• What the exercise asks:
An exact reproduction of the records is required, with all images left out.

□ □ □

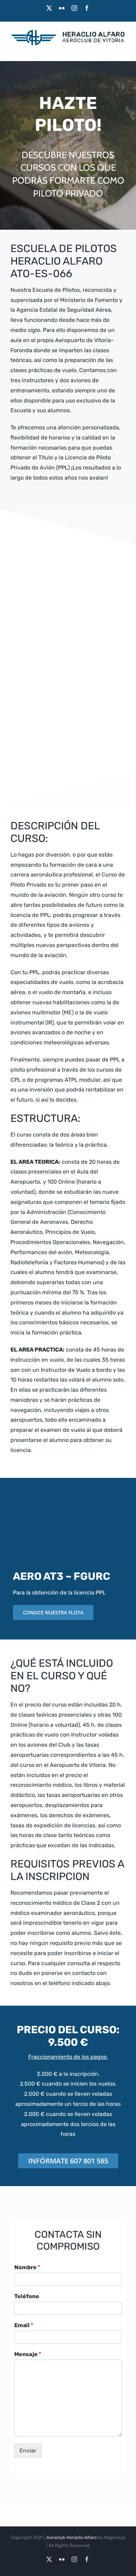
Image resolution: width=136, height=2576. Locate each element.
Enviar (28, 2450)
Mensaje (27, 2354)
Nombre (27, 2267)
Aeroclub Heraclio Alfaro (71, 2537)
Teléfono (26, 2296)
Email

□ □ □

• Task answer:
Image resolution: width=136, height=2576. Locate each element.
Enviar (28, 2450)
Mensaje (27, 2354)
Nombre (27, 2267)
Aeroclub Heraclio Alfaro (71, 2537)
Teléfono (26, 2296)
Email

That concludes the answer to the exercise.